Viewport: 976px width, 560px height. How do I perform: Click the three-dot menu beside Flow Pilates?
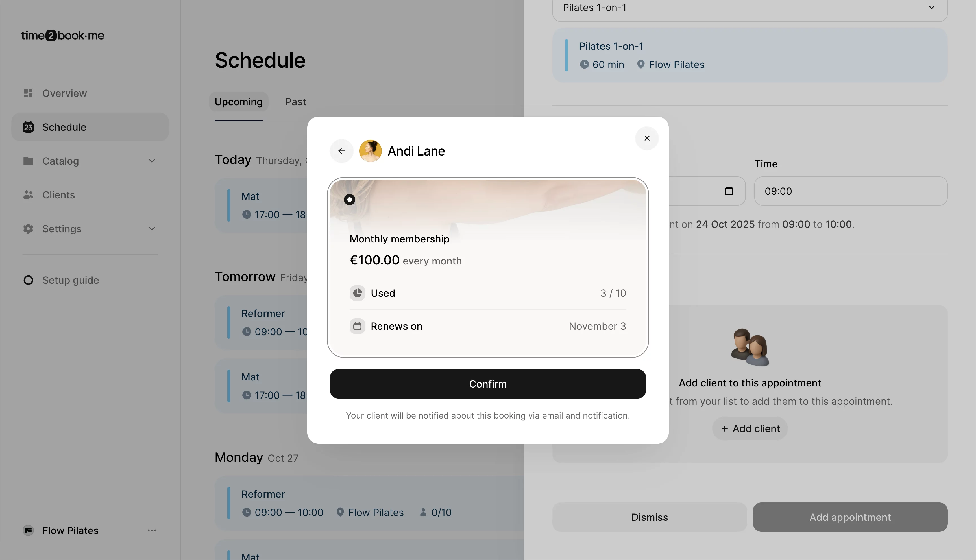152,530
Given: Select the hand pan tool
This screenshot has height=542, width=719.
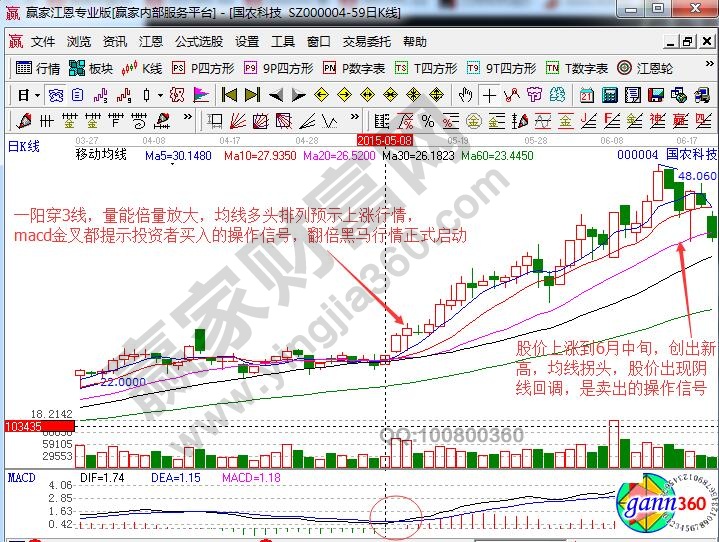Looking at the screenshot, I should (x=466, y=95).
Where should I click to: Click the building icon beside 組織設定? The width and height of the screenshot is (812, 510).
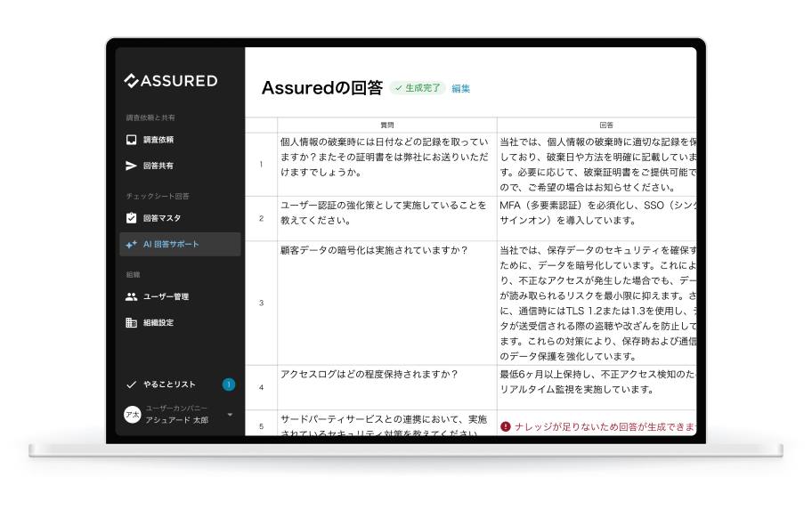click(x=131, y=322)
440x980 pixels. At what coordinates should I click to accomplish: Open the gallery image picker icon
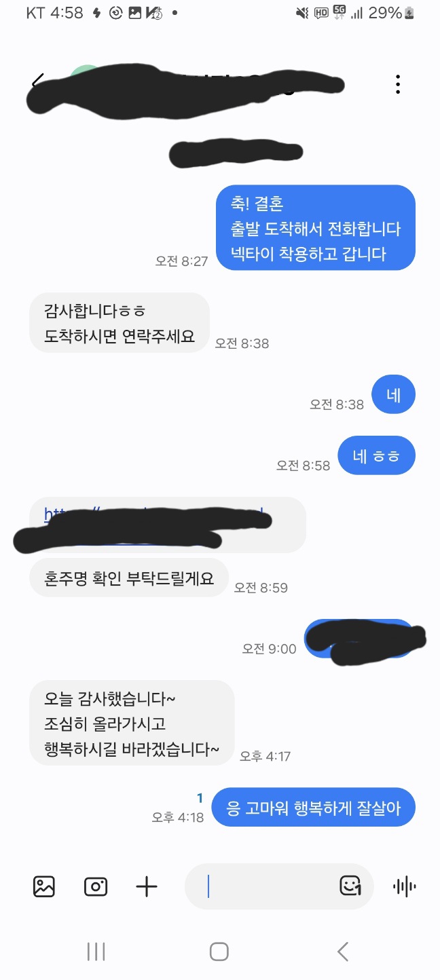[44, 886]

○ ○ ○ ○ ○

> **Task item**: From the line containing "440x980 pixels. At" through the last line of the material above, write out each line exactly, leaving aside all pictures.

> **Solution to this task**:
440x980 pixels. At what coordinates should I click to accomplish: Open the gallery image picker icon
[44, 886]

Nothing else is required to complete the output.